# PROBLEM LINK:

* Author:* Gourav Rathor

*Sumeet Pachauri*

**Tester:***Gourav Rathor*

**Editorialist:**# Difficulty:

EASY

# Prerequisites:

Basic looping, Basic maths

# Problem:

You have given eating time (in seconds) A_1 to A_N of N customers.

You have to find minimum activity per second so that no customer have to wait for panipuri.

Where activity is ‘making a panipuri and putting it into the plate of customer’.

# QUICK EXPLANATION:

we can find the minimum time taken to eat a panipuri. In this minimum time N have to be served to avoid waiting.

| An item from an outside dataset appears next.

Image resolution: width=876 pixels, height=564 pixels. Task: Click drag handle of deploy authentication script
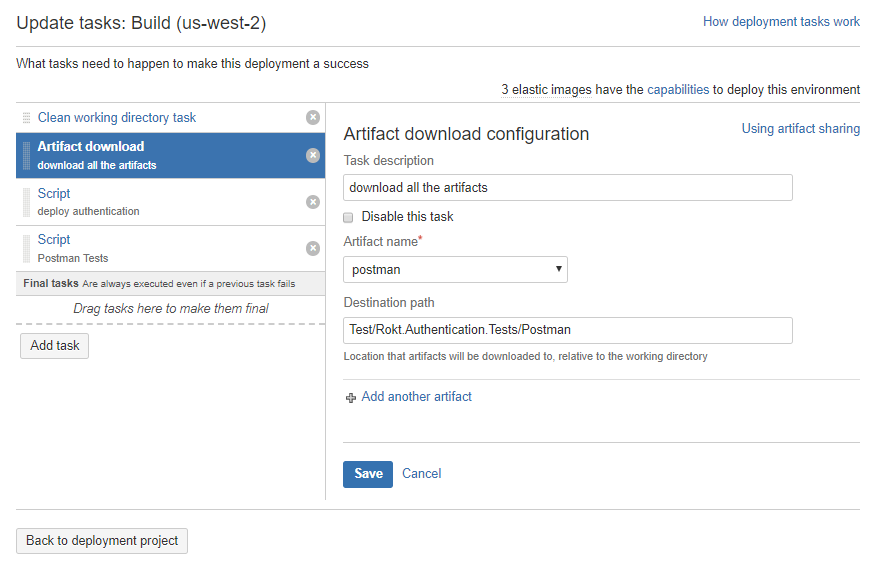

so our answer will be ceil(N/minimum_time).

# Explanation:

Consider panipuri seller have N customers waiting for panipuri.

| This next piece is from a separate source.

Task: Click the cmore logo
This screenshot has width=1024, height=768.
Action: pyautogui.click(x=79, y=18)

when he serve the customers, customer starts eating panipuri.

The seller must put next panipuri in customer’s plate before customer finishes his previous panipuri.

let the first customer take T_1 sec to consume panipuri so after putting panipuri in customer’s plate, seller have T_1 time to finish N activity, N-1 activity for other customers and 1 activity for the first customer so that he can get panipuri just after finishing the previous one.

let S is speed of seller,

so we can say that S \geq N / T_1.

similarly for 2_{nd} customer S \geq N / T_2.

.

.

similarly for i_{th} customer S \geq N/T_i.

.

.

similarly for N_{th} customer S \geq N/T_N.

so S should satisfy all above conditions.

let N/T_k is heighest among all N/T_i where 1 \leq i \leq N.

If S is greater than or equal to N/T_k, then S is also greater than or equal to all N/T_i, where 1 \leq i \leq N.

As we need to find minimum integral speed so, our answer will be S = ceil(N/T_k).

Now N/T_k to be heighest, T_k should be smallest.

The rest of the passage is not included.